Kanada 2010
Originaltitel: Incendies
Regie: Denis Villeneuve
Mit Lubna Azabal, Mélissa Désormeaux-Poulin, Maxim Gaudette, Rémy Girard
Kinostart: 23. Juni 2011
Zwischen 1975 und 1990 wurde der Libanon von einem der brutalsten Bürgerkriege der jüngeren Geschichte erschüttert. Wobei sich die Grenzen zwischen Freund und Feind verwischten, die Fronten quer durch die Familien verliefen. Linke, rechte, muslimische und christliche Gruppierung bekämpften sich – vielfach gesteuert von ausländischen Interessen. Israel und Jordanien beteiligten sich ebenso daran wie die USA und mehrere europäische Staaten. Um die unverheilten seelischen Wunden dieses Krieges geht es in dem kanadischen Film „Icendies/Die Frau die singt“ von Denis Villeneuve, der diese Woche in Deutschland startet. Die Verfilmung des Theaterstücks von Wajdi Mouawad, das auch auf mehreren deutschen Bühnen (Nürnberg, Göttingen, Bonn) aufgeführt wurde, ist bereits mit mehreren Preisen ausgezeichnet und für den Oscar als bester fremdsprachiger Film 2011 nominiert worden.
Die Libanesin Nawal Marwan (Lubna Azabal)ist mit ihren zwei Kindern, Zwillingen, aus dem Bürgerkrieg in ihrem Heimatland nach Kanada geflohen und sich als Sekretärin des Notars Jean Lebel (Rémy Girard) eine neue Existenz aufgebaut. Sie hat nie viel gesprochen, schon gar nicht über ihre Vergangenheit. Jetzt ist Nawal plötzlich gestorben. Lebel hat die Aufgabe, Jeanne (Mélissa Désormeaux-Poulin) und Simon (Maxim Gaudette), inzwischen erwachsen, den letzten Willen ihrer Mutter mitzuteilen.
Sie wünscht sich eine anonyme Beerdigung. Hat aber für ihre Kinder ein Vermächtnis: Jeanne soll sich auf die Suche nach dem Vater, Simon nach dem Halbbruder machen.

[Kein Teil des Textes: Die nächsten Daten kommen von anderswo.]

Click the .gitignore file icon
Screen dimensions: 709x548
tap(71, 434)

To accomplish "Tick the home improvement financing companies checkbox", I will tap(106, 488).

Den Auftrag versah die Mutter mit vagen, unheilvollen Andeutungen. Irritiert stellen die beiden fest, dass sie kaum etwas über die Mutter wissen.

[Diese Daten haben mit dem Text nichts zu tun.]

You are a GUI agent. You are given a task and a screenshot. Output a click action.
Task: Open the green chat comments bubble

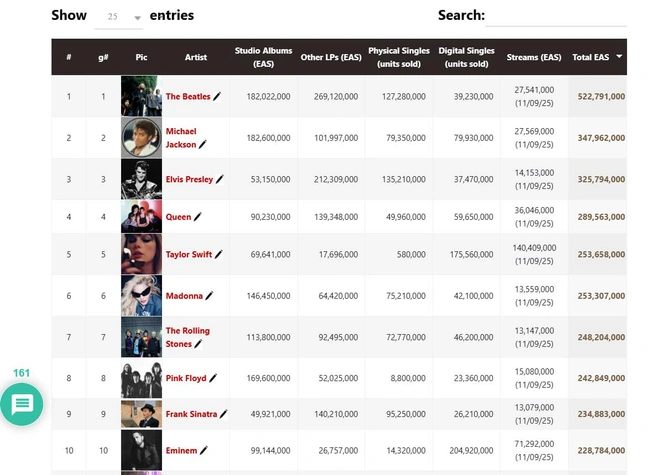pyautogui.click(x=22, y=404)
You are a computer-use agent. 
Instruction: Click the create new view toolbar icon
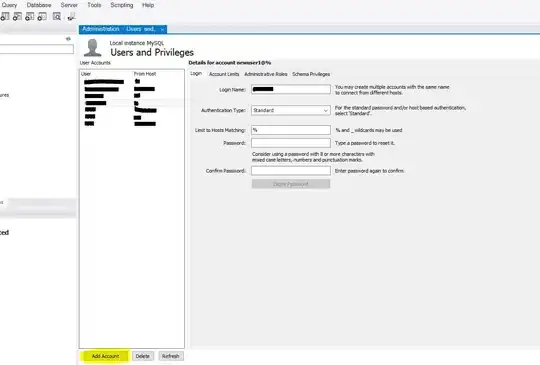17,17
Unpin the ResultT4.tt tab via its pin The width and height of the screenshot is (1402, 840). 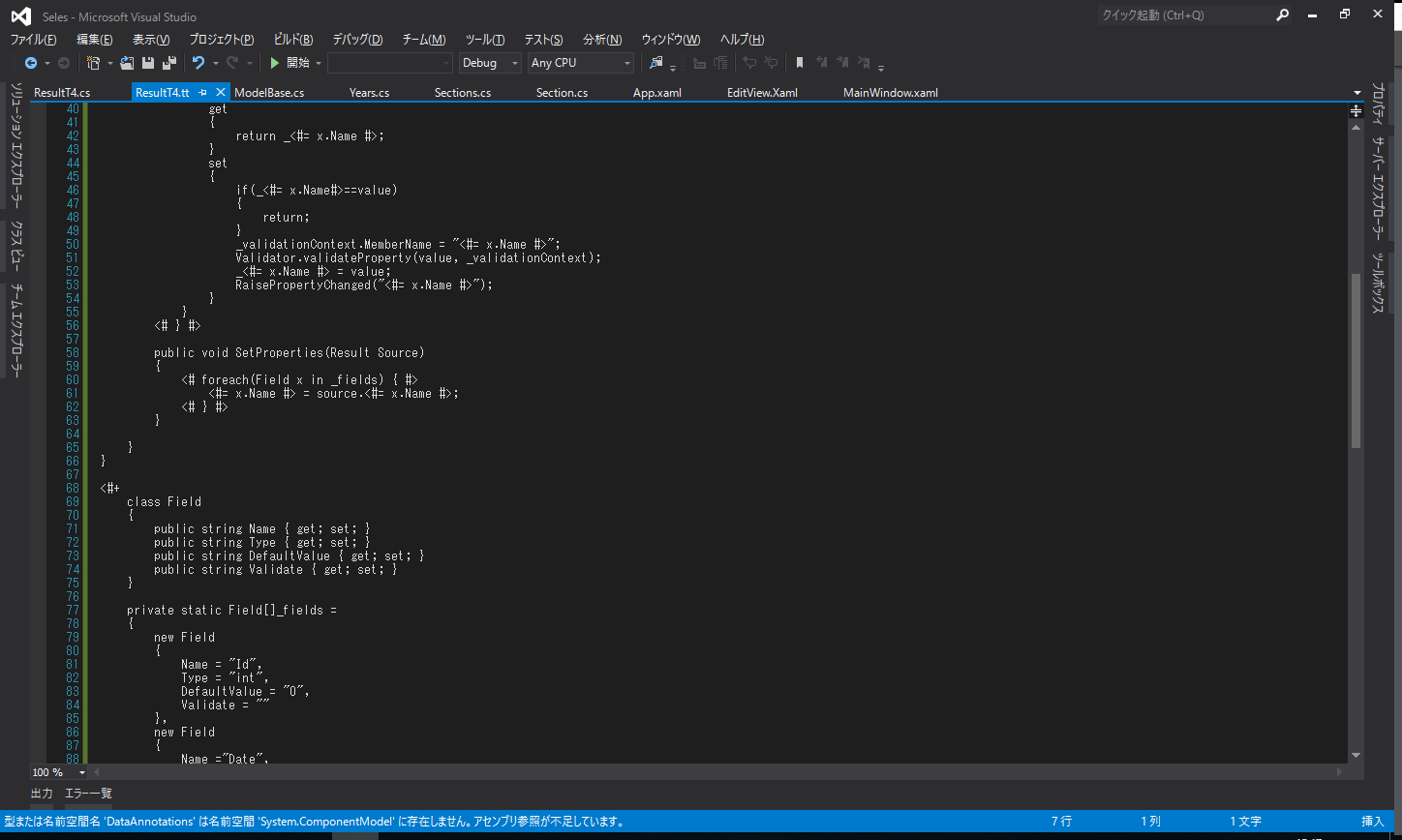click(203, 92)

Während Simon zögert, reist Jeanne auf Spurensuche nach dem Vater in den Libanon. Sie hat nur vage Anhaltspunkte. Ein Foto der Mutter als Studentin hilft fürs Erste an der Universität von Beirut weiter. Sie war politisch aktiv.
Jeanne entdeckt, dass ihre Mutter der PLO nahestand und anscheinend eine hochrangige Persönlichkeit der rechtsgerichteten christlichen Falangisten umgebracht hat. Sie wurde verhaftet und in ein berüchtigtes Foltergefängnis der „Libanesischen Front“ einge-kerkert. Ein ehemaliger Gefängniswärter erinnert sich, als ihm Jeanne das Foto ihrer Mutter zeigt. Hier ist sie als die „Frau die singt“ und sich nicht brechen ließ in die Annalen eingegangen. Auch nicht als sie von Abu Tarek (Abdelghafour Elaaziz) einem als besonders brutal geltenden Folterer mehrfach vergewaltigt wurde.
Während die Suche nach dem Vater ins Stocken gerät, ist Simon dem Halbbruder näher zu kommen. Fest steht, dass er von seiner Mutter zur Adoption freigegeben und in ein Waisenhaus gekommen ist. Er heißt Nihat. Die Geschwister treffen einen Milizenführer von Damals, der Kindersoldaten ausgebildet hat: ihm ist der Junge als erstklassiger Schütze aufgefallen. Und dabei hoch sensibel, der nur eines wollte: seine Mutter finden!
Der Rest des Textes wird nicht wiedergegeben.